> **Latihan singkat 1**: Tulis ulang seluruh teks tentang kasus pembunuhan Munir di bawah ini tanpa mengubah satu huruf pun.

======== Teks bacaan

Selasa 07 Sep 2021 17:50 WIB

Mendorong Komnas HAM Tetapkan Kasus Munir Kasus HAM Berat

Sudah 17 tahun berlalu, hingga kini dalang kasus pembunuhan Munir tak diproses hukum.

Pengendara melintas di dekat mural tentang aktivis HAM Munir Said Thalib di Jakarta, Senin (7/9/2020). Pada tahun ini, kasus pembunuhan Munir sudah berusia 17 tahun, namun belum diketahui siapa dalang di balik kasus pembunuhan tersebut. (ilustrasi)
Foto:

Direktur Eksekutif Amnesty International Indonesia Usmad Hamid, menilai kasus kematian Munir tergolong pembunuhan politik. Kuat dugaan, kasus ini berhubungan dengan situasi demokrasi saat peristiwa pembunuhan terjadi, yakni putaran akhir pemilihan langsung presiden yang berlangsung kurang dari dua pekan sesudahnya, yaitu 20 September 2004.

================
======== Catatan yang dipakai

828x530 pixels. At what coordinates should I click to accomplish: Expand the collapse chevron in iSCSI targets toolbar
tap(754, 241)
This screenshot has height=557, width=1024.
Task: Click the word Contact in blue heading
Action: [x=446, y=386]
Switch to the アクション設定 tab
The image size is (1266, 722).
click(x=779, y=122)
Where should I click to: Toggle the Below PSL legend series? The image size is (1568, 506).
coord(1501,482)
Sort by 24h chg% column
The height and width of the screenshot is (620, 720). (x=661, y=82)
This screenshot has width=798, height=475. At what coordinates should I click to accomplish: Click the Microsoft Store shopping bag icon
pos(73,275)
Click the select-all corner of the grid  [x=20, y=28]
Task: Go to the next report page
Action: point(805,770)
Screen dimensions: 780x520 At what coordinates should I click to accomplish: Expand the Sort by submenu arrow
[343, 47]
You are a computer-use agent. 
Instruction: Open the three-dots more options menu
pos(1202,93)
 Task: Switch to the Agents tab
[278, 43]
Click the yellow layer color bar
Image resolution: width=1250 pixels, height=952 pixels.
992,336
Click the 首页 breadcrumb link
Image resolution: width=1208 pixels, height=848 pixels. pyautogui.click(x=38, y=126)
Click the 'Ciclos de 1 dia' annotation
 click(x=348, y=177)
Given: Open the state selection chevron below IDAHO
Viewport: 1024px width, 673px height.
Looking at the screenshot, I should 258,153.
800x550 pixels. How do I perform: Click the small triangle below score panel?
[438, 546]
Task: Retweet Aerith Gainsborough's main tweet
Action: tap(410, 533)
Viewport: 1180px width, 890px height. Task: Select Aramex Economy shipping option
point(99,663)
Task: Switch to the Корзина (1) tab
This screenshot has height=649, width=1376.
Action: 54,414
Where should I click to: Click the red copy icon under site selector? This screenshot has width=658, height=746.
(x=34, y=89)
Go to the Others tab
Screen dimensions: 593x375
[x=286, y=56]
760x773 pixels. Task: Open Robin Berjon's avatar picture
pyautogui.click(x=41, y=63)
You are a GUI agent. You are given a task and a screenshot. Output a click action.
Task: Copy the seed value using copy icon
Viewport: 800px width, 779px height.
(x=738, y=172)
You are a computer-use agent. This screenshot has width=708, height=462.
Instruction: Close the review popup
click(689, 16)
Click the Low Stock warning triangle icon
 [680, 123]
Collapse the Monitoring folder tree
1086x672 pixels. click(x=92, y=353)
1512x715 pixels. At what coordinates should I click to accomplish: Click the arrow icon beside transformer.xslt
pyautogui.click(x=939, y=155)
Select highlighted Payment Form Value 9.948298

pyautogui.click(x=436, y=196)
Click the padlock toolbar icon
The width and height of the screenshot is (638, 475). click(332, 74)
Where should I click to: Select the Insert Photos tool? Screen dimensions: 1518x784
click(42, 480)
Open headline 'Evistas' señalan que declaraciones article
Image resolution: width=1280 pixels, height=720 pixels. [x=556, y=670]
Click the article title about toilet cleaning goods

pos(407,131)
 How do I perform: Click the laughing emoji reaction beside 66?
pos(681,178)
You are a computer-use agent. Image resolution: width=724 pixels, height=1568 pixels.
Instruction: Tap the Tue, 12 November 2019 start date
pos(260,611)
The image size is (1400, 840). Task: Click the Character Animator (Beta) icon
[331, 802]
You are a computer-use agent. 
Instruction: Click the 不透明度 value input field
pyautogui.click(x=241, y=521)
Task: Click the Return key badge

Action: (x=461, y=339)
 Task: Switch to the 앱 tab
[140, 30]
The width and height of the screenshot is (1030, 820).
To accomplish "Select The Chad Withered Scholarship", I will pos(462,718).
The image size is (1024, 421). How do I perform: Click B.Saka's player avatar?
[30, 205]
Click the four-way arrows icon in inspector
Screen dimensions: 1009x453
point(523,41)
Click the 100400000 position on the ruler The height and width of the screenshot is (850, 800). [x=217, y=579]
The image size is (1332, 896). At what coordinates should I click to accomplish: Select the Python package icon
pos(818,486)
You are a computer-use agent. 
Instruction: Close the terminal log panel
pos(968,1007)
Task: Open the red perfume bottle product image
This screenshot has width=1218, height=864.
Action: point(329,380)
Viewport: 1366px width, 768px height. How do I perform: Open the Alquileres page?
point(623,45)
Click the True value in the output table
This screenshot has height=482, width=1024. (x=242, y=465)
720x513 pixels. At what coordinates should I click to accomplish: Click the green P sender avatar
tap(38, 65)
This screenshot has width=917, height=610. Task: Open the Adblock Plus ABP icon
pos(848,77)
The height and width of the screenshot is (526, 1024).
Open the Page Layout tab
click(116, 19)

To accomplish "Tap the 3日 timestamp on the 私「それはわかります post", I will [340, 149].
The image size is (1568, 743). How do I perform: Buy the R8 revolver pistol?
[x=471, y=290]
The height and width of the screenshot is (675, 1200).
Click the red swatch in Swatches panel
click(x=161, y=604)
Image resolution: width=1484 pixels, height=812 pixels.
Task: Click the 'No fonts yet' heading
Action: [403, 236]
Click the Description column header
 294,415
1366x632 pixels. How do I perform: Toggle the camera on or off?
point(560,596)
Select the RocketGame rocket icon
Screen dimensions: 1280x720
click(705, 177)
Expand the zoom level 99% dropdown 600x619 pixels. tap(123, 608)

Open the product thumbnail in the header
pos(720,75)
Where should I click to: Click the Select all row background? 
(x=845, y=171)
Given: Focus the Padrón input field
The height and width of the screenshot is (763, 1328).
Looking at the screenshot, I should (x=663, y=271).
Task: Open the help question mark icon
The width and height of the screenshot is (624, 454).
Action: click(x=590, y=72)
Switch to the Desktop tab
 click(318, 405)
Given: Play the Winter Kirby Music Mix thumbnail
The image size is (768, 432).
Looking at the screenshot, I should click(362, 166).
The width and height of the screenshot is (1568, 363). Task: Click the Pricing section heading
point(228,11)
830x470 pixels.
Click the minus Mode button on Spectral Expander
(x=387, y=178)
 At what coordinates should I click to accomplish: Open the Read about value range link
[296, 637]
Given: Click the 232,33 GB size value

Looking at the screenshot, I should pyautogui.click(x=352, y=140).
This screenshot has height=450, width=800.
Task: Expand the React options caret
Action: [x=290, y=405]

================

> **Latihan singkat 2**: Temukan setiap baris dalam catatan di atas yang memuat kata "Open", lalu salin baris-baris itu. Huruf besar dan kecil dibedakan.

> **Jawaban lengkap 1**:
Selasa 07 Sep 2021 17:50 WIB

Mendorong Komnas HAM Tetapkan Kasus Munir Kasus HAM Berat

Sudah 17 tahun berlalu, hingga kini dalang kasus pembunuhan Munir tak diproses hukum.

Pengendara melintas di dekat mural tentang aktivis HAM Munir Said Thalib di Jakarta, Senin (7/9/2020). Pada tahun ini, kasus pembunuhan Munir sudah berusia 17 tahun, namun belum diketahui siapa dalang di balik kasus pembunuhan tersebut. (ilustrasi)
Foto:

Direktur Eksekutif Amnesty International Indonesia Usmad Hamid, menilai kasus kematian Munir tergolong pembunuhan politik. Kuat dugaan, kasus ini berhubungan dengan situasi demokrasi saat peristiwa pembunuhan terjadi, yakni putaran akhir pemilihan langsung presiden yang berlangsung kurang dari dua pekan sesudahnya, yaitu 20 September 2004.

> **Jawaban lengkap 2**:
Instruction: Open the three-dots more options menu
Given: Open the state selection chevron below IDAHO
760x773 pixels. Task: Open Robin Berjon's avatar picture
Open headline 'Evistas' señalan que declaraciones article
Task: Open the red perfume bottle product image
Viewport: 1366px width, 768px height. How do I perform: Open the Alquileres page?
This screenshot has width=917, height=610. Task: Open the Adblock Plus ABP icon
Open the Page Layout tab
Open the product thumbnail in the header
Task: Open the help question mark icon
 At what coordinates should I click to accomplish: Open the Read about value range link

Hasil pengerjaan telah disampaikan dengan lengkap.